As a moral absolutist, I would strongly deny that the heinousness of a crime has anything to do with what is going on the mind of the criminal. It is solely the effects of the crime that should be considered; a people cannot suffer, only individual persons, so it does not matter whether or not genocide is intended.

To my mind Stalin was worse, because in Nazi Germany most people who were not categorised as 'enemies of the state' could keep their heads down and obey the regime and hope to survive; but the random paranoiac nature of Stalin's terror meant that this was not an option, so the long term psychological and social trauma resulting from Stalin's regime has been much worse.

Marco Parigi said...

I don't think so. Unintended consequences, even foreseeable ones are not the same as deliberate ones. Whether a lifestyle choice causes miscarriage vs abortion, or blocking off a border meaning thousands can't get to work vs confiscating their money,

Dr Clam said...

"Unintended consequences, even foreseeable ones are not the same as deliberate ones."

Why? This to me is the pure spirit of moral relativism.

Dr Clam said...

Hmm, it just strikes me that I may be talking at cross-purposes with you. I am deeply imbued with the pragmatist idea that 'once you know the consequences of a thing, you know all there is to know about it'; and also with the Christian ideas of making a distinction between the sin and the sinner and 'all have sinned and fall short of the glory of God'.

So we should look at the consequences of the crime on the world at large - which is the important measure for balancing evils, which will always be necessary, and taking action to mitigate harm (this is the scale of heinousness I have been affirming; but we could also look at the consequences of the crime to the soul of the criminal - which is the important measure for meting out punishment, and perhaps also in the eyes of God (which seems to be your scale of heinousness).

Am I on the right track in following Marco-thought? :)

Marco Parigi said...

Yes. I also often confuse lack of information about possible consequences with the morality of the act.

I am never sure whether it is "mitigating circumstance" or it being a lesser crime in the first place, whether in the eyes of God or the law.

So yes, in the eyes of God, or whether we are punishing leaders perpetrating the crime, Hitler was worse than Stalin, and leadership of a terrorist organization is worse than the leadership of Israel - in my mind.

However, if we are looking at the consequences of the crime on the world at large, I suspect it would reverse both of those in my mind.

Dr Clam said...

In any consequentialist morality, it is not enough to calculate the consequences of an act, but the consequences of the other potential courses of action. In your Hitler example this is trivial, since the alternative action '*don't* kill everyone' is a no-brainer, but with Israel/Palestine it is a very complicated piece of moral algebra.

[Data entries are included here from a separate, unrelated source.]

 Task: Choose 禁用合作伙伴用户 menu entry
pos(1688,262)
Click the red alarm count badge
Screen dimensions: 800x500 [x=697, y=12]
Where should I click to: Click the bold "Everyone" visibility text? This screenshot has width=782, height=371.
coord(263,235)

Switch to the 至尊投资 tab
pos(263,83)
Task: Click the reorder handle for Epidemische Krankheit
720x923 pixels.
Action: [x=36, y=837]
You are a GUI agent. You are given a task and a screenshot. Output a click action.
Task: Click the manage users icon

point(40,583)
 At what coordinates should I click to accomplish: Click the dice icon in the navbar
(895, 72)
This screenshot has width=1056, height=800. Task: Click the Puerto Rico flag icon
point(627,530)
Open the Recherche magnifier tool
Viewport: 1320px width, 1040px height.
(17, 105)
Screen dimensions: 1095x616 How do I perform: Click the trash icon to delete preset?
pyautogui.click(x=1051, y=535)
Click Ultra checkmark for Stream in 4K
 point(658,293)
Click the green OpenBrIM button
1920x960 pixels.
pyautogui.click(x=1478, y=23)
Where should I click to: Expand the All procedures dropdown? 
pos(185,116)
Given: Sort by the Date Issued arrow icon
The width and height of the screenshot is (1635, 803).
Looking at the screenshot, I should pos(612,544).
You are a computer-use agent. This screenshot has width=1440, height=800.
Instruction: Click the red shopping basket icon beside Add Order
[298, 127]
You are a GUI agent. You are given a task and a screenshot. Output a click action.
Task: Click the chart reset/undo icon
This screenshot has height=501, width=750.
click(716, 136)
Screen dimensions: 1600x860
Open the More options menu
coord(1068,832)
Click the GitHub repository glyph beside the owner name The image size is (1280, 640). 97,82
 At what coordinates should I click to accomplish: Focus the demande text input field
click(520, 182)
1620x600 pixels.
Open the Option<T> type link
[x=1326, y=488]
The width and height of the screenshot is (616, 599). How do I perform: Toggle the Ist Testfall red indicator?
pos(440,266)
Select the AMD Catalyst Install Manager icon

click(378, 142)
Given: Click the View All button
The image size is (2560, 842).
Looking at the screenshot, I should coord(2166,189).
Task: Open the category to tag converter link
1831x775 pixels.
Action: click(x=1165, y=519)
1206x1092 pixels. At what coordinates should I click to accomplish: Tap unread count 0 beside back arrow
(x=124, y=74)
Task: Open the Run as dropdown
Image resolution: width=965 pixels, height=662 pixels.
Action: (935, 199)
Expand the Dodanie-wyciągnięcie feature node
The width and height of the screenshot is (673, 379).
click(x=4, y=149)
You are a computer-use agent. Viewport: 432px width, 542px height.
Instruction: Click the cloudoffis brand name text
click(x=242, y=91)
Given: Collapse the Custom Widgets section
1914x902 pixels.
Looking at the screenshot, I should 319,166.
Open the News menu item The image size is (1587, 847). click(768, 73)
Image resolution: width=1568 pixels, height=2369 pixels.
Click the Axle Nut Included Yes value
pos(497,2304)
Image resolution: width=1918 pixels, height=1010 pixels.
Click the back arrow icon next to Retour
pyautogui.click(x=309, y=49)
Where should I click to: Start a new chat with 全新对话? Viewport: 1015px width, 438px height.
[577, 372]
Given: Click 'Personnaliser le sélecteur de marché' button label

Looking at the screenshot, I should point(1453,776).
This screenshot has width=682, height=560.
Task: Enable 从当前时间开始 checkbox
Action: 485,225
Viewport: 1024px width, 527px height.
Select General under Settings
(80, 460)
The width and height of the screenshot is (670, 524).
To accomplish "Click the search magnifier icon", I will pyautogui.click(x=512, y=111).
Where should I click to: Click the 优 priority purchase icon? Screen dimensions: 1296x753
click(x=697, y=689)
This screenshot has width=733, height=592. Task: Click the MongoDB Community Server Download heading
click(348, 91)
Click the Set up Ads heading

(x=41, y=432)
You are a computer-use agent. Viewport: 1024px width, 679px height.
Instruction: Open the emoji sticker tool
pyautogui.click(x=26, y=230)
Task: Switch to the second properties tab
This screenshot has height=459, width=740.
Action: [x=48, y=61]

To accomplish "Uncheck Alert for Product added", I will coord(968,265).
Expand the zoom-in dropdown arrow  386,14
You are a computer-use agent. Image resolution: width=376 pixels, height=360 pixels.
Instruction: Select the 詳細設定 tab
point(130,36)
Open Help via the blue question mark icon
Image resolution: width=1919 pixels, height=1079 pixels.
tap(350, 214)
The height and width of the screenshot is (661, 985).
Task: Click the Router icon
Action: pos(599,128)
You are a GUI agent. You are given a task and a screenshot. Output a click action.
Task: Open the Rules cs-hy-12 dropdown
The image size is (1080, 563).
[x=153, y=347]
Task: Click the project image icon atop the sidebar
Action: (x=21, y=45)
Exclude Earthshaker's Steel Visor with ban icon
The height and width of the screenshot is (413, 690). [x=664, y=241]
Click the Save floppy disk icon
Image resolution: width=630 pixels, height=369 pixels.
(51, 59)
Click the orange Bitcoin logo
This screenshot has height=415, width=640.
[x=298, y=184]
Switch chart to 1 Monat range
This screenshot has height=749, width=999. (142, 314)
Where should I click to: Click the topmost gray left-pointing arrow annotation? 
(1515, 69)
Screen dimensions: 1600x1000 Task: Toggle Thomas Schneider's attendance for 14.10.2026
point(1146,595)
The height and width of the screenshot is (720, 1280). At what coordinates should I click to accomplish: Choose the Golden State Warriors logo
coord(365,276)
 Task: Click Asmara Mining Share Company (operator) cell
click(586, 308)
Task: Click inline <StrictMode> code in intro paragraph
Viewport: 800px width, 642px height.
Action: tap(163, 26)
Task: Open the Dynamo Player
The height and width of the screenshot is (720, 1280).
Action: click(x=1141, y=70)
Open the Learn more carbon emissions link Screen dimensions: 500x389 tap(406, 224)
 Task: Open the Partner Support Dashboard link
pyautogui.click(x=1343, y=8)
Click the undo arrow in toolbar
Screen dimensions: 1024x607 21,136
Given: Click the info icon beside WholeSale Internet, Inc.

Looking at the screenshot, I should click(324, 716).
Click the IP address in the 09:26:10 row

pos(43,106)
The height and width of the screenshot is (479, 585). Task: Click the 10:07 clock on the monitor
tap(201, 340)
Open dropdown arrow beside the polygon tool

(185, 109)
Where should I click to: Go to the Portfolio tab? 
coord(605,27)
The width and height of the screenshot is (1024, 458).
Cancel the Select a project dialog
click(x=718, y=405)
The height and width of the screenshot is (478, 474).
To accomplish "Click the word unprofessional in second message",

If you consider the last time the Jewish and Arab populations could mix freely, in the last decade of Mandatory Palestine, the result of an Arab campaign of terror against the Jews was a non-state Jewish campaign of terror against the Arabs. In the absence of any effective government action to protect them, it seems very likely to me that the Israeli people - with their universal experience of military service and high degree of political involvement - would go the same way again. The overall situation in terms of security, economic development, and access to services for an Arab population being ethnically-cleansed by non-state terrorism in the context of a dysfunctional state might well be much worse than the status quo.

Parenthetically, thinking about lack of access to jobs, health care, and being left to the mercies of a corrupt administration: is the 'territorial containment' of the Palestinian Territories any worse than what we did by giving PNG indpendenece?